_About this exercise_
Give back all of the data exactly as it stands, with the pictures removed.

_Material for this exercise_
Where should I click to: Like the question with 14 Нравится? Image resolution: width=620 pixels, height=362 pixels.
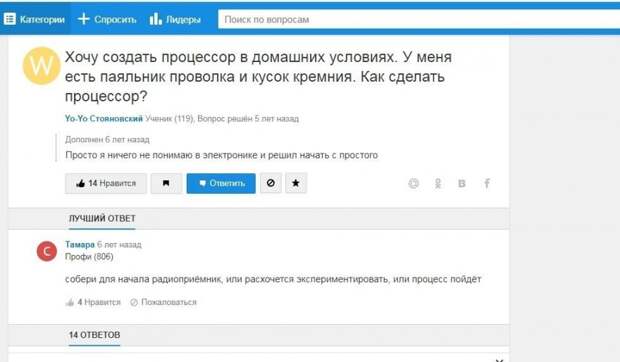106,183
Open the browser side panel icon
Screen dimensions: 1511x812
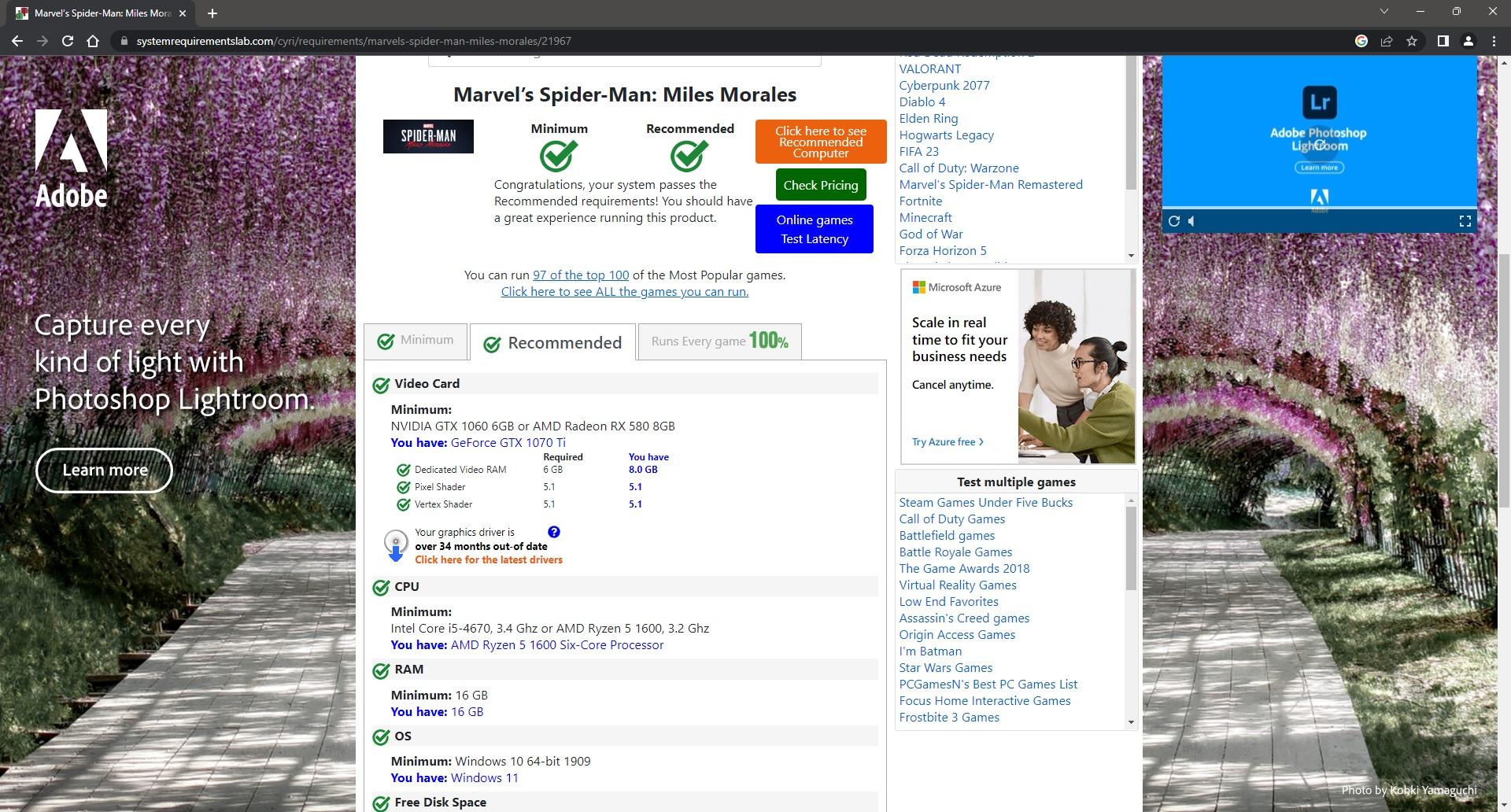(x=1443, y=41)
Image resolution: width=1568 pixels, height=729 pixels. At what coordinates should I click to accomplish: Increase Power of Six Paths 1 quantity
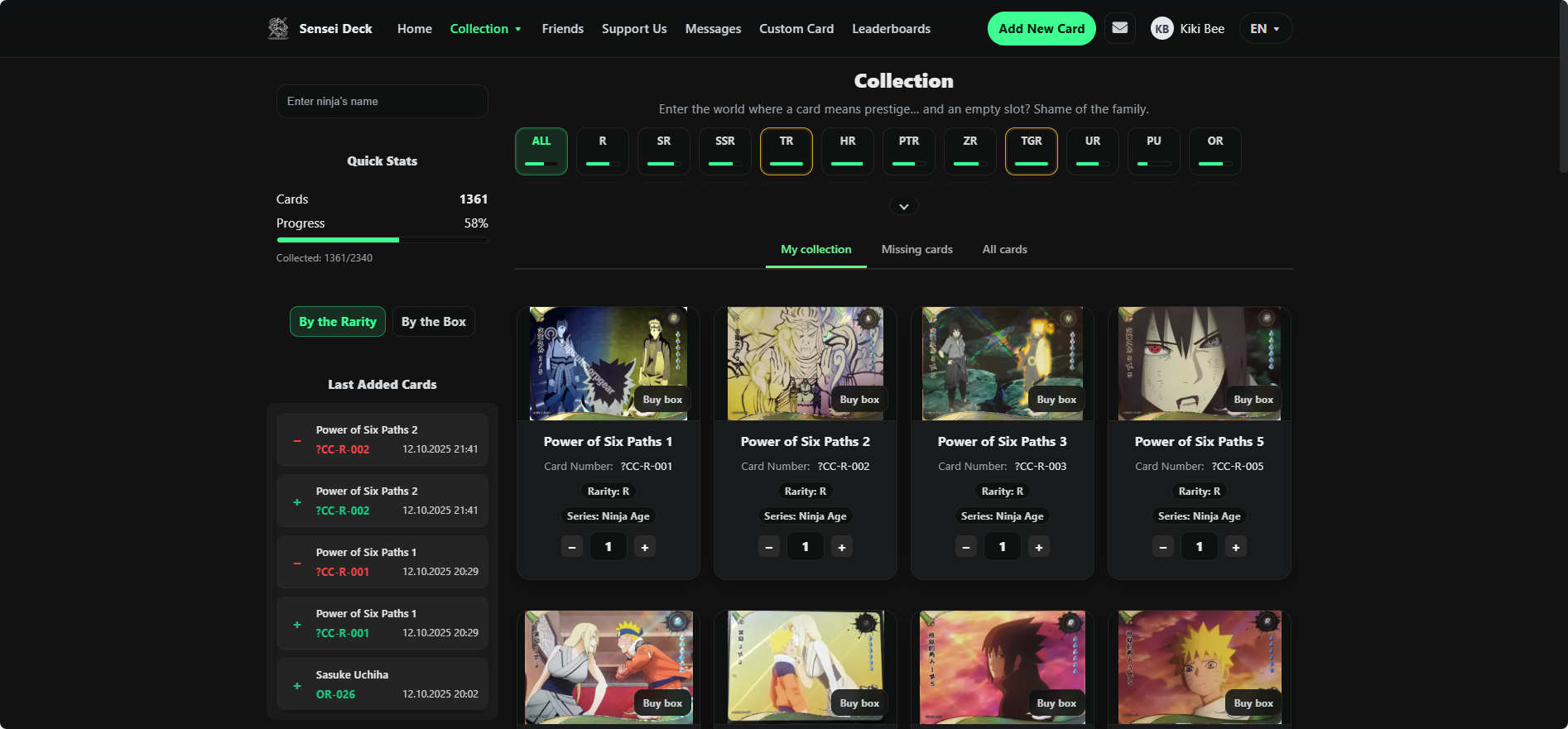coord(644,547)
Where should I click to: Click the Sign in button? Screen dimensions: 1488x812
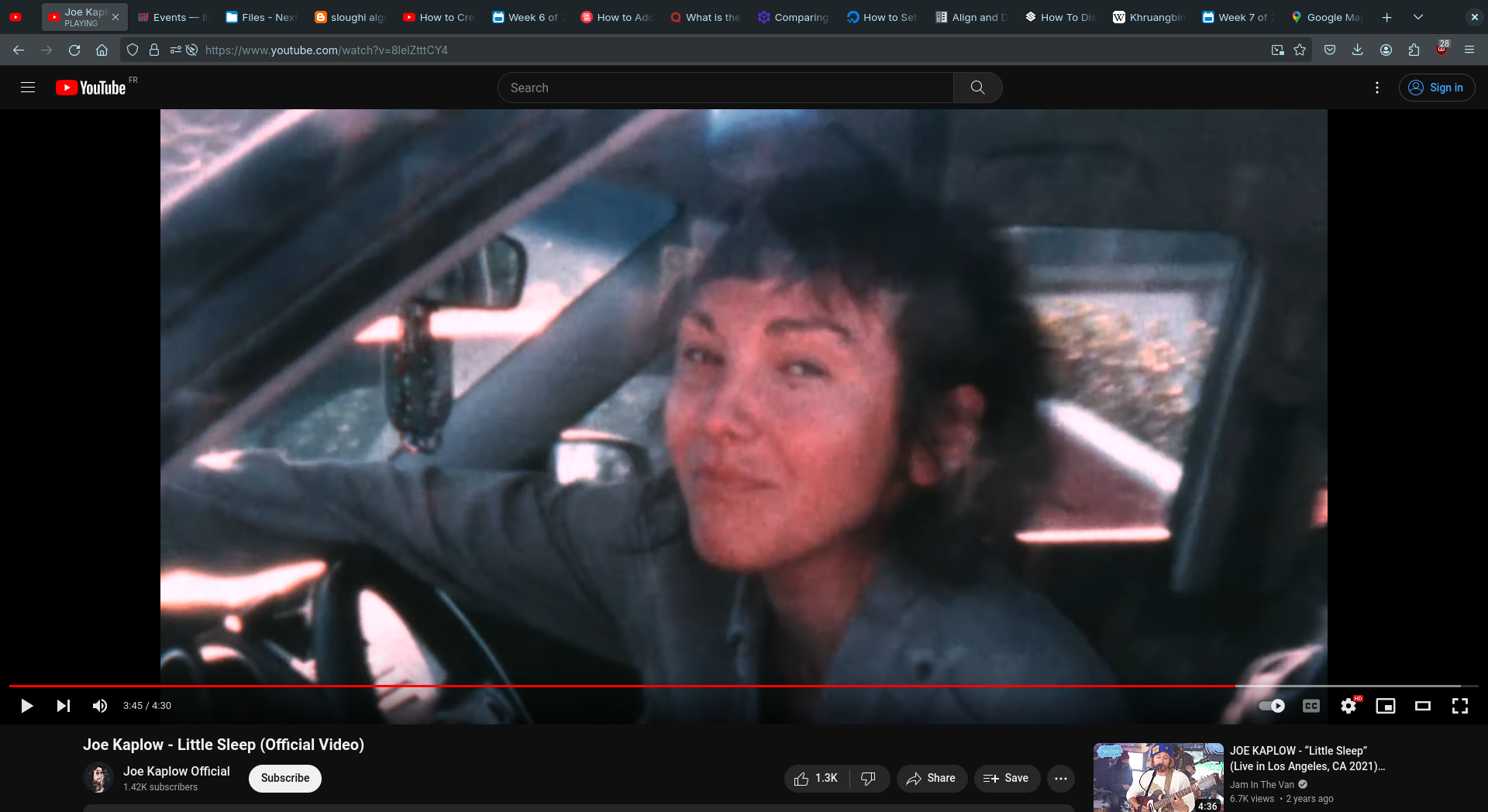1437,88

_Answer to this problem_
Where should I click to: Like the question with 14 Нравится? Image resolution: width=620 pixels, height=362 pixels.
106,183
Open the browser side panel icon
Screen dimensions: 1511x812
(x=1443, y=41)
Image resolution: width=1568 pixels, height=729 pixels. At what coordinates should I click to accomplish: Increase Power of Six Paths 1 quantity
coord(644,547)
Where should I click to: Click the Sign in button? Screen dimensions: 1488x812
1437,88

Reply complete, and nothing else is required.